■ **PROBLEM STATEMENT**
Copy out verbatim the rows from the line containing "The image size is (823, 894)." through the line containing "pyautogui.click(x=92, y=43)", including both of those lines.

■ **Rows locating words and elements**
┌────────

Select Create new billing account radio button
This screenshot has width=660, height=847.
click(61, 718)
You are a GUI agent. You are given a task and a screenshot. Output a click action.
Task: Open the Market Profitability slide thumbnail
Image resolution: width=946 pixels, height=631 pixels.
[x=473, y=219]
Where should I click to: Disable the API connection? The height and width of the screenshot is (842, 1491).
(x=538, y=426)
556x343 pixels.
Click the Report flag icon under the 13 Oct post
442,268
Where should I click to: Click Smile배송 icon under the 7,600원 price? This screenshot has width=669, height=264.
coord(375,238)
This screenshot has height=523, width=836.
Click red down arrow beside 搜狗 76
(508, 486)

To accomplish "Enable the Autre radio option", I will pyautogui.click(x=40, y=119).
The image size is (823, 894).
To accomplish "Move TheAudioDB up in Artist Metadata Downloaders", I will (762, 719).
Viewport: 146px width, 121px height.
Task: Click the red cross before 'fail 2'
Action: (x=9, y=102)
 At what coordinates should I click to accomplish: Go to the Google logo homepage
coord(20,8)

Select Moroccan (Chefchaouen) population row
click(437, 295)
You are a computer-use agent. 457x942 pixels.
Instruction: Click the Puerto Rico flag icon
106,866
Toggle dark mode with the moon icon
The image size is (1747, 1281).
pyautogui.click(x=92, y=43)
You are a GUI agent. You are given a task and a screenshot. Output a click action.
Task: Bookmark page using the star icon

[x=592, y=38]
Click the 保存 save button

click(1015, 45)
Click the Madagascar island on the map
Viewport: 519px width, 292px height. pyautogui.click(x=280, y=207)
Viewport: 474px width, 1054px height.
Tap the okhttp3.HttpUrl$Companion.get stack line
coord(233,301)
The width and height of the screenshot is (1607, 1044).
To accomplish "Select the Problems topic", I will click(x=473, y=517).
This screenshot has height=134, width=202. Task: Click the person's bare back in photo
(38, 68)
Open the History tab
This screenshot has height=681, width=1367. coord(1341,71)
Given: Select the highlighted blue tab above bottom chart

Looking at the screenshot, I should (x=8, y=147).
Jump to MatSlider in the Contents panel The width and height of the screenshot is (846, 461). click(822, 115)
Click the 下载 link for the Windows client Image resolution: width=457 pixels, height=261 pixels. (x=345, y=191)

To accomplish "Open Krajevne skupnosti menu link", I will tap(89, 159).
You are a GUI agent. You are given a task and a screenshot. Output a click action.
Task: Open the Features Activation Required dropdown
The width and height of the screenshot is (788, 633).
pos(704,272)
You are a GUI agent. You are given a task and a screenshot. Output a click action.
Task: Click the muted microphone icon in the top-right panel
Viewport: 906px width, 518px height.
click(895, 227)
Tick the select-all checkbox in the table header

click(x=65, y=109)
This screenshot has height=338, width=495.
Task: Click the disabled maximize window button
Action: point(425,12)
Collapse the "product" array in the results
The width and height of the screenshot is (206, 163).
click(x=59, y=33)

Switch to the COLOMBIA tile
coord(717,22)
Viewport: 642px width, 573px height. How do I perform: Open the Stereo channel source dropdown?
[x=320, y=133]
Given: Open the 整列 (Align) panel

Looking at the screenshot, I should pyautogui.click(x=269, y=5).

└────────

■ **WRITTEN SOLUTION**
The image size is (823, 894).
To accomplish "Move TheAudioDB up in Artist Metadata Downloaders", I will (762, 719).
Viewport: 146px width, 121px height.
Task: Click the red cross before 'fail 2'
Action: (x=9, y=102)
 At what coordinates should I click to accomplish: Go to the Google logo homepage
coord(20,8)

Select Moroccan (Chefchaouen) population row
click(437, 295)
You are a computer-use agent. 457x942 pixels.
Instruction: Click the Puerto Rico flag icon
106,866
Toggle dark mode with the moon icon
The image size is (1747, 1281).
pyautogui.click(x=92, y=43)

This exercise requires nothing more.